### To do
Extract verbatim every line from the one containing "Image resolution: width=1000" to the final line of the records below, inclusive, and exclude all pictures.

### Data records
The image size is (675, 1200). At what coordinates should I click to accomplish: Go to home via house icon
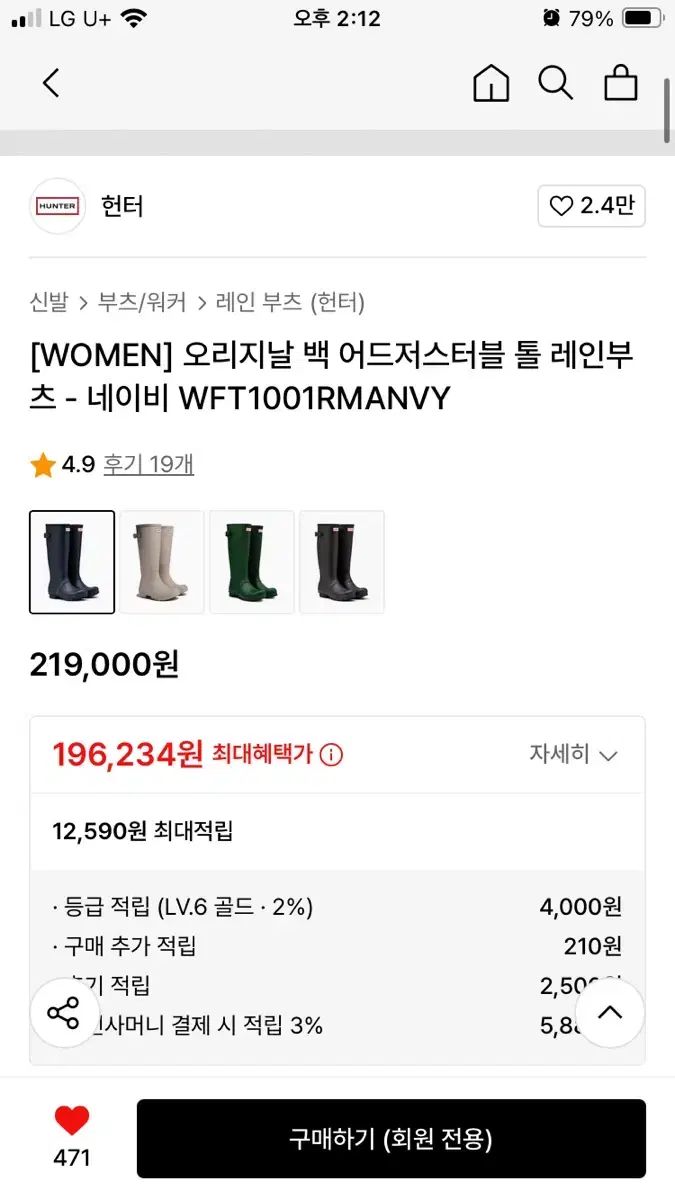[x=490, y=83]
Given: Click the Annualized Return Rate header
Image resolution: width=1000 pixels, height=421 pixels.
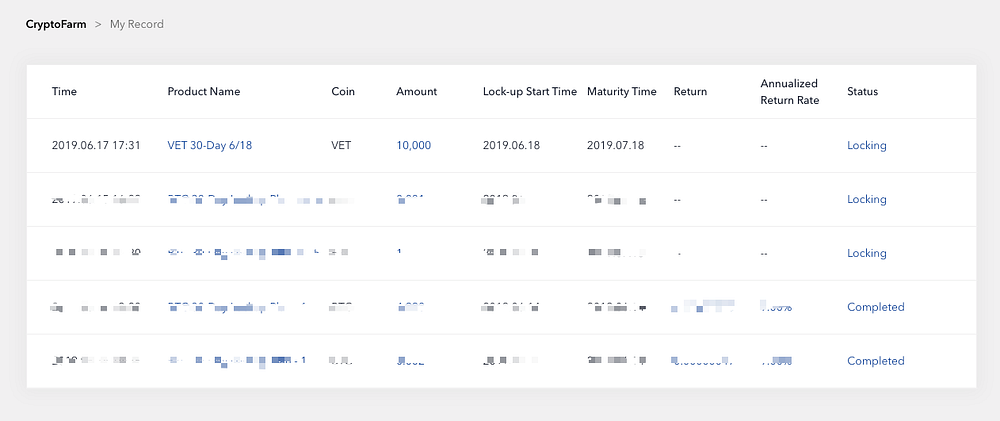Looking at the screenshot, I should tap(790, 92).
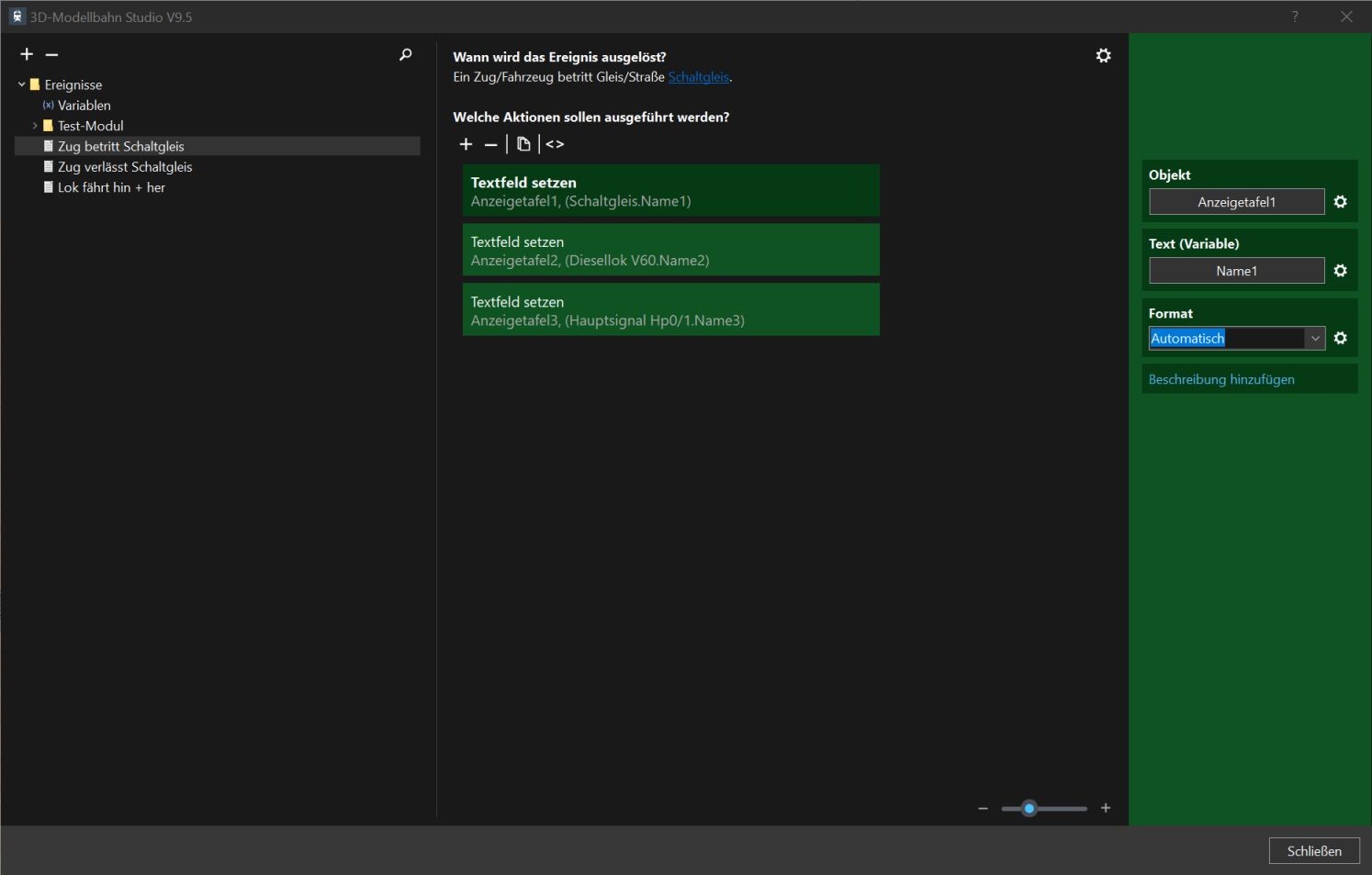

### Reply
Image resolution: width=1000 pixels, height=421 pixels.
Looking at the screenshot, I should tap(790, 92).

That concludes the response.